Moyal Quantum Mechanics: The Semiclassical Heisenberg Dynamics

TL;DR

This paper explores the phase space formulation of quantum mechanics using Moyal--Weyl representation, presenting methods to derive semiclassical expansions of quantum dynamics that avoid complex singularities and multiple trajectories.

Contribution

It introduces two novel methods for constructing semiclassical expansions of quantum evolution in phase space, extending Groenewold's formula and simplifying the semiclassical analysis.

Findings

The expansion coefficients are globally defined differential operators.

The methods avoid singularities, Hamilton-Jacobi equations, and multiple trajectories.
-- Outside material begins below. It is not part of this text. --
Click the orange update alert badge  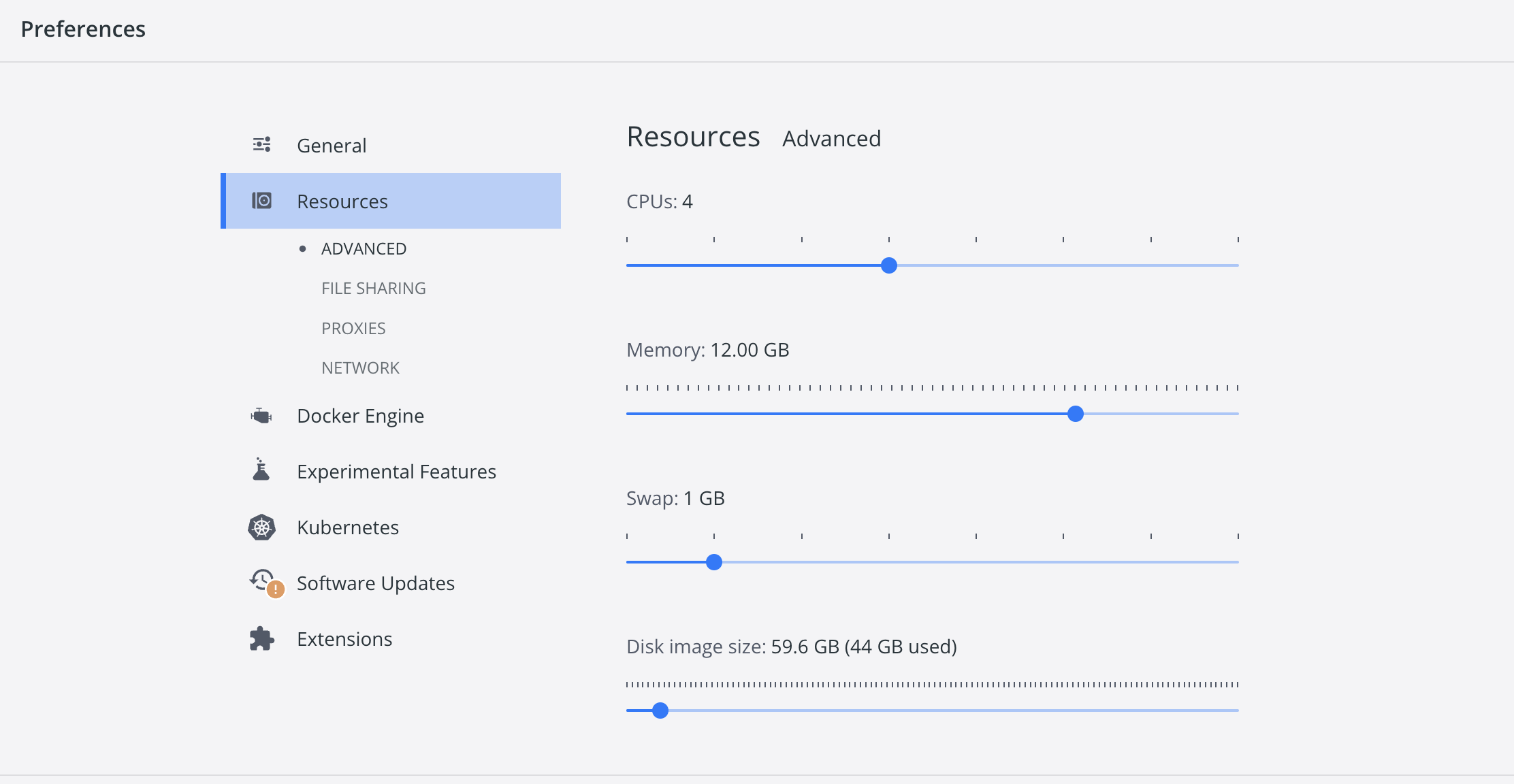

The approach provides a regular asymptotic series for quantum evolution.

Abstract

The Moyal--Weyl description of quantum mechanics provides a comprehensive phase space representation of dynamics. The Weyl symbol image of the Heisenberg picture evolution operator is regular in $\hbar$. Its semiclassical expansion `coefficients,' acting on symbols that represent observables, are simple, globally defined differential operators constructed in terms of the classical flow. Two methods of constructing this expansion are discussed. The first introduces a cluster-graph expansion for the symbol of an exponentiated operator, which extends Groenewold's formula for the Weyl product of symbols. This Poisson bracket based cluster expansion determines the Jacobi equations for the semiclassical expansion of `quantum trajectories.' Their Green function solutions construct the regular $\hbar\downarrow0$ asymptotic series for the Heisenberg--Weyl evolution map. The second method directly substitutes such a series into the Moyal equation of motion and determines the $\hbar$ coefficients recursively. The Heisenberg--Weyl description of evolution involves no essential singularity in $\hbar$, no Hamilton--Jacobi equation to solve for the action, and no multiple trajectories, caustics or Maslov indices.